I never needed to implement my inoculation theory, but I was curious what would have happened. After my friend got on the patch I told him, not of this project, but that I had an idea to help him quit if would have wanted to try it. So I told him the idea and he said that he would have gone for the bet; however, he did not believe that he would have given in to that idea. In other words, he thought he would have continued smoking after a situation like that. He said he was glad that he decided to quit on his own because that way he is doing something for himself. I am glad that he is doing something for himself too.
He has been on the patch for just over two weeks and he has not touched a cigarette. He is still receiving a nicotine dosage equivalent to a pack a day; however, the level of nicotine will slowly decrease until he can function without any in his system and without any irritable side-effects. He is very optimistic about his chances for success, in fact, he says that he has already quit. The key to his success was that he believes that he made the decision to help himself.

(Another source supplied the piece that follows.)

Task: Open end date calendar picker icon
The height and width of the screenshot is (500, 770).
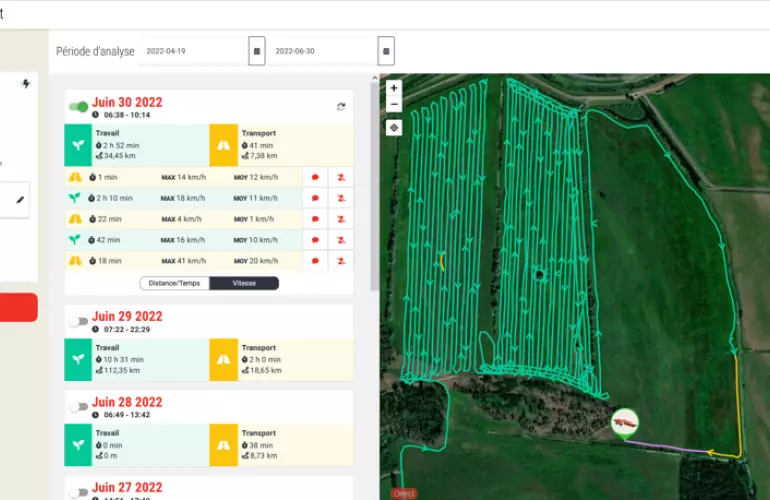Action: click(386, 51)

He knows that he is worthy of having a better life and that he needed to make the first step and that was helping his health. Since he is a high watt thinker he was able to make internal attributions about himself. The internal attributions were the key to his success. He believes he is a good person without cigarettes and belief is fact when you talk about positive self-concept
At the present time, the attribution theory has held up. If it breaks down then I might have to try the inoculation theory or even the dissonance theory. I was thinking of forcing my friend into a situation in which he had to persuade someone else into giving up smoking. I would have an older person I know get him into the position where he already has the $20 in his hand and is forced to do something he knows is right even though he does not exhibit the right behavior. To alleviate his ill feelings he might have to alter his beliefs and maybe even his behavior.
Another thing I would like to try in a future healthy influence attempt with someone else would be performing the influence entirely in person. It was too difficult for me to persuade any of my friends in this town because none of them think they can live without their vices as soon as test time rolls around. I figured it would be a good idea to try it on my friend; however, I wish that I could have been in his environment while I was doing it.
In conclusion of everything, I would like to say that this is a very admirable project that you have instituted into the curriculum. I am glad that I was a part of it and I hope that there are many future successes because if we do not look out for one another who will?